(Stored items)
#####

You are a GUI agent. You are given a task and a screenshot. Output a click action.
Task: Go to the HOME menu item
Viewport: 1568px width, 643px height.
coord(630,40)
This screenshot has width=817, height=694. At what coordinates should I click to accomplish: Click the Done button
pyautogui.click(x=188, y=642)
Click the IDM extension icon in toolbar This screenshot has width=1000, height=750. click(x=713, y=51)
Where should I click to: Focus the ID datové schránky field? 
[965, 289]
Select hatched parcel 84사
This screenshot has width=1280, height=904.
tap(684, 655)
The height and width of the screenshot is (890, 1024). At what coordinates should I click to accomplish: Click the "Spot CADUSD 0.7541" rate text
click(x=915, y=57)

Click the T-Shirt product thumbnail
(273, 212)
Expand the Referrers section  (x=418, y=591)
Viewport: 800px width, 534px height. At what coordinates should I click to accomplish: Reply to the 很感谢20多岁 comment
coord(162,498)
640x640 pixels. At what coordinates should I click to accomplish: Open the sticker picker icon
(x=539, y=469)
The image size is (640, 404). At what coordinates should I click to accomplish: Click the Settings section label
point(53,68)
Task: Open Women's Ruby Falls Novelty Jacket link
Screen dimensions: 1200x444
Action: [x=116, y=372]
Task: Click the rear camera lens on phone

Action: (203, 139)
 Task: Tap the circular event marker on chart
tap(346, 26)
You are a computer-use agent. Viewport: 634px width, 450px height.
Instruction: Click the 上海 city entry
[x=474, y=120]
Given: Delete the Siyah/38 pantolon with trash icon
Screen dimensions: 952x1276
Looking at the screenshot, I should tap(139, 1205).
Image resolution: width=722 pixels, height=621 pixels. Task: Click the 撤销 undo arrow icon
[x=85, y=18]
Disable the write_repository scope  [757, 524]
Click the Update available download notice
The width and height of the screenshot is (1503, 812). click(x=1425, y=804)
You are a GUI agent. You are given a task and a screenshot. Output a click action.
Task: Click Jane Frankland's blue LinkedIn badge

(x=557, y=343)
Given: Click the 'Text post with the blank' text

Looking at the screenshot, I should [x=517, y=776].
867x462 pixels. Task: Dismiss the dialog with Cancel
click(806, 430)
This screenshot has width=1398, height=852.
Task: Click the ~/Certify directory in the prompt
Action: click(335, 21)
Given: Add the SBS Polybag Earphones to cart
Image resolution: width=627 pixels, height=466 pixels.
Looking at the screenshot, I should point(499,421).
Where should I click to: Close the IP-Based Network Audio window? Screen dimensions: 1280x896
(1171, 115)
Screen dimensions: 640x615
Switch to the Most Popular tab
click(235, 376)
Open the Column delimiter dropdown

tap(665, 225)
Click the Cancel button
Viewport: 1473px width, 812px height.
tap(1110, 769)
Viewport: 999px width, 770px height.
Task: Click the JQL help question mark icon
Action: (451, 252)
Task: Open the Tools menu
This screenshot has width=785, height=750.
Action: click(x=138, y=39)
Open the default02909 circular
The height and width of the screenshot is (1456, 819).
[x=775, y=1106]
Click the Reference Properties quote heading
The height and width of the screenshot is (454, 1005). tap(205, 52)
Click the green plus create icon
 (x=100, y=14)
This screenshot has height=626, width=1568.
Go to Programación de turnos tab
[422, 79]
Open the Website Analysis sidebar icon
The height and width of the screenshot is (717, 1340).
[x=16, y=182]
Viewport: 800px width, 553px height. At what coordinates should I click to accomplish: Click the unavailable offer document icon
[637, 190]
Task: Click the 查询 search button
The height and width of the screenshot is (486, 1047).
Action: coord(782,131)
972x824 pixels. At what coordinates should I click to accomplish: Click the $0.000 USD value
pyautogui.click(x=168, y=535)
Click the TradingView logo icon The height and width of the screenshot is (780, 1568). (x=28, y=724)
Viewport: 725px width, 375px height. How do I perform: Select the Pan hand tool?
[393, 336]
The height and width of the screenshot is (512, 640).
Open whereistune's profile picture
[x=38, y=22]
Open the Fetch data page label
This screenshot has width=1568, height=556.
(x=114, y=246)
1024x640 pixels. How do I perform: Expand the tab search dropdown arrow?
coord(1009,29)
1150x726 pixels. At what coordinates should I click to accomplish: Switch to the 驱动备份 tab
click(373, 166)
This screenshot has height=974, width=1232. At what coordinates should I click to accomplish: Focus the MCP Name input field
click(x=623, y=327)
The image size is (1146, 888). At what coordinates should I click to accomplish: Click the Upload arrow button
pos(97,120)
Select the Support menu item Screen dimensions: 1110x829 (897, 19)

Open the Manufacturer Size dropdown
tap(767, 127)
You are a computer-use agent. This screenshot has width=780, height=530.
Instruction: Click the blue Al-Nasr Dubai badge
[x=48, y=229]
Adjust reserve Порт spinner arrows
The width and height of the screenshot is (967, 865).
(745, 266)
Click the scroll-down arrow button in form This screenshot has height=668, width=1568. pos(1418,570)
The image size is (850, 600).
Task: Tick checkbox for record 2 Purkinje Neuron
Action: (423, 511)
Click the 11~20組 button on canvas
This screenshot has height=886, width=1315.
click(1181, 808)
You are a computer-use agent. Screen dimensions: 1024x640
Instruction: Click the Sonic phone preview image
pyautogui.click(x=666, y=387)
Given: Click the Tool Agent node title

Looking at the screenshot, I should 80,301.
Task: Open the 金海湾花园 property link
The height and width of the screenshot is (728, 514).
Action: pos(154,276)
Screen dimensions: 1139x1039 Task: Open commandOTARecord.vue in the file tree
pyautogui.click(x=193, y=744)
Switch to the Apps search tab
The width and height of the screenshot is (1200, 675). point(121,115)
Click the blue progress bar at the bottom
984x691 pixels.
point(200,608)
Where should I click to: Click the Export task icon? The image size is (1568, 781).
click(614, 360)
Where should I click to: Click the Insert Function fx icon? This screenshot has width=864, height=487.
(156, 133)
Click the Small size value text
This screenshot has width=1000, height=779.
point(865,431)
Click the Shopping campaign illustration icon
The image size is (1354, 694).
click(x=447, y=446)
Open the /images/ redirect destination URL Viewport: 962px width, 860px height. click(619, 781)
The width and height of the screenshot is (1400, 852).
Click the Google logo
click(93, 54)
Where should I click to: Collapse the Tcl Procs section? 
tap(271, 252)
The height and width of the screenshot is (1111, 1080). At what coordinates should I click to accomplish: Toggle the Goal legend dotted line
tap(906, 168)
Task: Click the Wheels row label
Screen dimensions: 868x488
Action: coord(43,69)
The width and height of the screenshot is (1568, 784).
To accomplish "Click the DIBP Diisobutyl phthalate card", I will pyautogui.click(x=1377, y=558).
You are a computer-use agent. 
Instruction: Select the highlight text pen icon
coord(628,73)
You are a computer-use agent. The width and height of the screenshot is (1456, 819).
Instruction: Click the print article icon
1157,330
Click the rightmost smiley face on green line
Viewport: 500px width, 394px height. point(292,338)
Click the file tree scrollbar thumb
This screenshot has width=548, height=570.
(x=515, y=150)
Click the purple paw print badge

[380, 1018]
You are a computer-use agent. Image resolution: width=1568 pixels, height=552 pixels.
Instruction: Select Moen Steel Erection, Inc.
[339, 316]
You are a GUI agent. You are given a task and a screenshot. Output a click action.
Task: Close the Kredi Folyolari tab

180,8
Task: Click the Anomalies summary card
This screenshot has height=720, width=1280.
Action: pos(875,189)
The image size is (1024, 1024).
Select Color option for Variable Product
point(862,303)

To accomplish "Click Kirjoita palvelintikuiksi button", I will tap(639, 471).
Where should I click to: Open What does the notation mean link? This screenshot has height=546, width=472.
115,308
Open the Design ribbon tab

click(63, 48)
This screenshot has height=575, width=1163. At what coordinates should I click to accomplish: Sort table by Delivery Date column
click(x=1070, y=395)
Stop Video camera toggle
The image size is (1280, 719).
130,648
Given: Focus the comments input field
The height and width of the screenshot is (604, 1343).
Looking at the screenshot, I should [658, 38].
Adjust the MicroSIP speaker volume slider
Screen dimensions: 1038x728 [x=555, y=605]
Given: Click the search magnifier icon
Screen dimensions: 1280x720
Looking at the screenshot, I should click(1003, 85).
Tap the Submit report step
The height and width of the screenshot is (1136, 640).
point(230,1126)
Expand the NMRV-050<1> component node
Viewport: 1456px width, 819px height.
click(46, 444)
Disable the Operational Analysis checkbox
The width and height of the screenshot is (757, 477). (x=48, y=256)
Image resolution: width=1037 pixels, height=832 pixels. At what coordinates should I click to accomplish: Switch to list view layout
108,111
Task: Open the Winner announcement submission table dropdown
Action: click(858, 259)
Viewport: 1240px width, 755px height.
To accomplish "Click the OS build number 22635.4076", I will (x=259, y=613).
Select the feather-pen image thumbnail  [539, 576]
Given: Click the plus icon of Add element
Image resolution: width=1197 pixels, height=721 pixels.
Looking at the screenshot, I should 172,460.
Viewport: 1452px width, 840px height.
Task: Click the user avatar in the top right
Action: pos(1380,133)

#####

* Problem requirements
Retype the entries exactly from the first line, stopping after the line with "Click the IDM".

* Answer box
You are a GUI agent. You are given a task and a screenshot. Output a click action.
Task: Go to the HOME menu item
Viewport: 1568px width, 643px height.
coord(630,40)
This screenshot has width=817, height=694. At what coordinates should I click to accomplish: Click the Done button
pyautogui.click(x=188, y=642)
Click the IDM extension icon in toolbar This screenshot has width=1000, height=750. click(x=713, y=51)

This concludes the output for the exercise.